The invention generally relates to measuring temperatures of workpieces to be treated by glow discharge for carburizing, decarburizing, metalizing, hardening or the like and, more particularly, to measuring temperatures of workpieces to be nitrided in the presence of a nitrogeneous atmosphere, commonly ammonia gas.
For example, the nitrogen case-hardening process which is termed "nitriding" consists in subjecting machined and preferably heat-treated parts to the action of a nitrogeneous medium, commonly partially dissociated ammonia gas, under certain conditions whereby surface hardness is imparted to the material without necessitating any further treatment. The nitriding process imparts to the metal to be case-hardened vastly improved properties such as increased wear resistance, retention of hardness at elevated temperatures, and resistance to certain types of corrosion.
It has been proposed to nitride a workpiece by electrically connecting a container in which a workpiece is accommodated to a positive terminal of an electrical current source, and by electrically connecting the workpiece itself to a negative terminal of the electrical current source. The source is of sufficient strength to establish an electrical potential or voltage gradient between the container and the workpiece so as to produce about the exterior surface of the workpiece a glow discharge field which accelerates the ions in the nitrogeneous atmosphere surrounding the workpiece to thereby heat the workpiece and harden the exterior surface of the latter.

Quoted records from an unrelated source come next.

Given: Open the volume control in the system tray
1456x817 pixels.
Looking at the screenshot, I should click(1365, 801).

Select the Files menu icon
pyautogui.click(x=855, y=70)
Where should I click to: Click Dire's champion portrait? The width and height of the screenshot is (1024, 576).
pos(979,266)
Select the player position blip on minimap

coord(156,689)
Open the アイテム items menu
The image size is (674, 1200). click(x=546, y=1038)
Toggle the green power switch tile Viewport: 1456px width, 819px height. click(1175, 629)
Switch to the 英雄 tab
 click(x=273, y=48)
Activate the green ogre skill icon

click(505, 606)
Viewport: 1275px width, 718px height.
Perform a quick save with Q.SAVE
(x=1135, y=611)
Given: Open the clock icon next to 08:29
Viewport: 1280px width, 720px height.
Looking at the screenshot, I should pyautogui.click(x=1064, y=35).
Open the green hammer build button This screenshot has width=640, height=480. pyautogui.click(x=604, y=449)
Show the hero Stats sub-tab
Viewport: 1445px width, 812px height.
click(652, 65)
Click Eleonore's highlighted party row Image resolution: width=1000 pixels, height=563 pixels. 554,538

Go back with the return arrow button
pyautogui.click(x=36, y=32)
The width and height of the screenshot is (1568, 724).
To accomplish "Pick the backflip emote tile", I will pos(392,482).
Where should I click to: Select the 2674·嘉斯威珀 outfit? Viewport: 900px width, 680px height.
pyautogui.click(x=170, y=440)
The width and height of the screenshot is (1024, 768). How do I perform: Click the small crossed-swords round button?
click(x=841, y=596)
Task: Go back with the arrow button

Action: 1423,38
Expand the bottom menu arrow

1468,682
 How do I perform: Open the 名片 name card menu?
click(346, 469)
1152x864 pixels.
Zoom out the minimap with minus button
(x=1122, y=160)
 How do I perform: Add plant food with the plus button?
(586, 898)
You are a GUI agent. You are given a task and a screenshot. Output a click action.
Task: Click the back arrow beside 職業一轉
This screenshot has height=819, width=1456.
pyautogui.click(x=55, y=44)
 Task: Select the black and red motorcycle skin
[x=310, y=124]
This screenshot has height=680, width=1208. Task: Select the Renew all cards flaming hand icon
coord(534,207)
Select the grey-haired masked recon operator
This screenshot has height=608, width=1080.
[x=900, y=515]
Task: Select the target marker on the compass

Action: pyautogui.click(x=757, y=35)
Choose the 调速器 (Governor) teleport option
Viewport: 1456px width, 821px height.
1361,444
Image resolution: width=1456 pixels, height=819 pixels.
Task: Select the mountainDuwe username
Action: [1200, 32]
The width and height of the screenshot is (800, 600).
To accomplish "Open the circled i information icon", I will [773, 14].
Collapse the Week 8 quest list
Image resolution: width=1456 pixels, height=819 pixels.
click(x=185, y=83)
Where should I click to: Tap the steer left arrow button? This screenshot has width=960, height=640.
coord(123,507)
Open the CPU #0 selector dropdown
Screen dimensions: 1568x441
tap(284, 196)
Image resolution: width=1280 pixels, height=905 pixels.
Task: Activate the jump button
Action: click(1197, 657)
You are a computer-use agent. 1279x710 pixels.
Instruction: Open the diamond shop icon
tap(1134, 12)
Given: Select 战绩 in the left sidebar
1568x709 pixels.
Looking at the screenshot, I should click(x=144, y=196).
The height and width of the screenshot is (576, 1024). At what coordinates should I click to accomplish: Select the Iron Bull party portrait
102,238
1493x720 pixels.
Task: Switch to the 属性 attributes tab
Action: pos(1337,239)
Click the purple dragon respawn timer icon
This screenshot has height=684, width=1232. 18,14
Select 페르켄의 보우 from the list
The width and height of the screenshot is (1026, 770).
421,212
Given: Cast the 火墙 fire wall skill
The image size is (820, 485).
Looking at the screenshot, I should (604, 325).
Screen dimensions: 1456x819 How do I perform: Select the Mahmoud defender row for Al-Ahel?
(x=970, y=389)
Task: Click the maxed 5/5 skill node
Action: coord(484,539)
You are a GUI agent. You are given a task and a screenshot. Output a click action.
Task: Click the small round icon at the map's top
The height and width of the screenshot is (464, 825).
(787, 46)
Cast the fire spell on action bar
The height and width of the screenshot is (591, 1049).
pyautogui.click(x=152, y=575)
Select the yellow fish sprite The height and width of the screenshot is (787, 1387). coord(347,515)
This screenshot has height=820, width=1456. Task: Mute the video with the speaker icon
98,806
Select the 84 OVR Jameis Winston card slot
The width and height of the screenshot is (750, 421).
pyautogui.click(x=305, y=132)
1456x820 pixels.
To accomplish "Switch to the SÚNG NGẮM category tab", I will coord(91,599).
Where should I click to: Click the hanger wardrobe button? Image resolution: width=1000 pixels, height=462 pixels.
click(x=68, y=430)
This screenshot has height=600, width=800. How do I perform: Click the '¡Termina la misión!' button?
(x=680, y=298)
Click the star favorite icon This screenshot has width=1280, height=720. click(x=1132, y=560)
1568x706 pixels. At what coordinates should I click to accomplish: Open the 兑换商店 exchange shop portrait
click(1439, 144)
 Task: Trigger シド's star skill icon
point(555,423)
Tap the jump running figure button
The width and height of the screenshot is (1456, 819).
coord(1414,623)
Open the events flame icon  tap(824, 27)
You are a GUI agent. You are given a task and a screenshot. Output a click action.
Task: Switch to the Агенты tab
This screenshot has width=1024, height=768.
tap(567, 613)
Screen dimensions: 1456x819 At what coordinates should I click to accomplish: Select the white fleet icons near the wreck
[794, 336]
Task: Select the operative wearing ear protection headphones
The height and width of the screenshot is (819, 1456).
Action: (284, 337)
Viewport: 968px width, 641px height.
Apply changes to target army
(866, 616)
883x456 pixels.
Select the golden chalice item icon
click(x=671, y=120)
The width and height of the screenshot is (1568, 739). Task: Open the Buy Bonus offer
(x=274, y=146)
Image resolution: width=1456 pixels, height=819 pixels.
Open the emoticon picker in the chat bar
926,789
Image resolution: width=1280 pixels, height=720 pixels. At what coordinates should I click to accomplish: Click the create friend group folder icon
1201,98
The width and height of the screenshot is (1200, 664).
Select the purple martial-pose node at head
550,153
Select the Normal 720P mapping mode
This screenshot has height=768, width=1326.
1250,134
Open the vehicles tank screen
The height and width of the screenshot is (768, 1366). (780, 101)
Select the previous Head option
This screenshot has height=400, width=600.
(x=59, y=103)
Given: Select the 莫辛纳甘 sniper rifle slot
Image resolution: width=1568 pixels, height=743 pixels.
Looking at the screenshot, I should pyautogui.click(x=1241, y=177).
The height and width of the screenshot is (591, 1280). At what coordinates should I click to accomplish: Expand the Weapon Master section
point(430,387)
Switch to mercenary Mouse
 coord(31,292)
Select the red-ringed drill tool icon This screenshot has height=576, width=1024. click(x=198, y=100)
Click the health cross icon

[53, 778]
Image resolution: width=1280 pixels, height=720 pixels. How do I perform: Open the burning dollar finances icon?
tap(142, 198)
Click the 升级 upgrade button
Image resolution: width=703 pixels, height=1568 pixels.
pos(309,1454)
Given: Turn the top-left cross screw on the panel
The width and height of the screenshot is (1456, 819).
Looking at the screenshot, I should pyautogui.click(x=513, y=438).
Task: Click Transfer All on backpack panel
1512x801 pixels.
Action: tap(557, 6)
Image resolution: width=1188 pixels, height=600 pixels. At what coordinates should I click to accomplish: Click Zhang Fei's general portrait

A glow discharge is a discharge brought about as a result of ionization of a gas medium surrounding a conductor.
It has been proposed to measure the temperature to which the workpiece is heated by inserting a thermal sensor element, such as a thermocouple, in a bore either already available or deliberately machined in the workpiece. However, the wires, which conduct the electrical signal generated from the temperature detected at the heated workpiece in direction towards the exterior of the container to an indicating instrument, intersect and pass through the glow discharge field. This results in the decided disadvantage that the ionized field undesirably influences and interferes with the electrical signal carried by the wires and that atoms can be embedded in the thermocouple and wire material which influence the signals, too. The measurement data is no longer accurate or reliable. In extrem cases of ion concentration the sensor element can be fully destroyed.
Furthermore it is only possible to measure at a relatively large distance relative to the exterior surface of the workpiece. However, this necessitates a rather long waiting time until the heat at the exterior surface of the workpiece reaches the deeply embedded sensor element. This is evidently a very inefficient technique.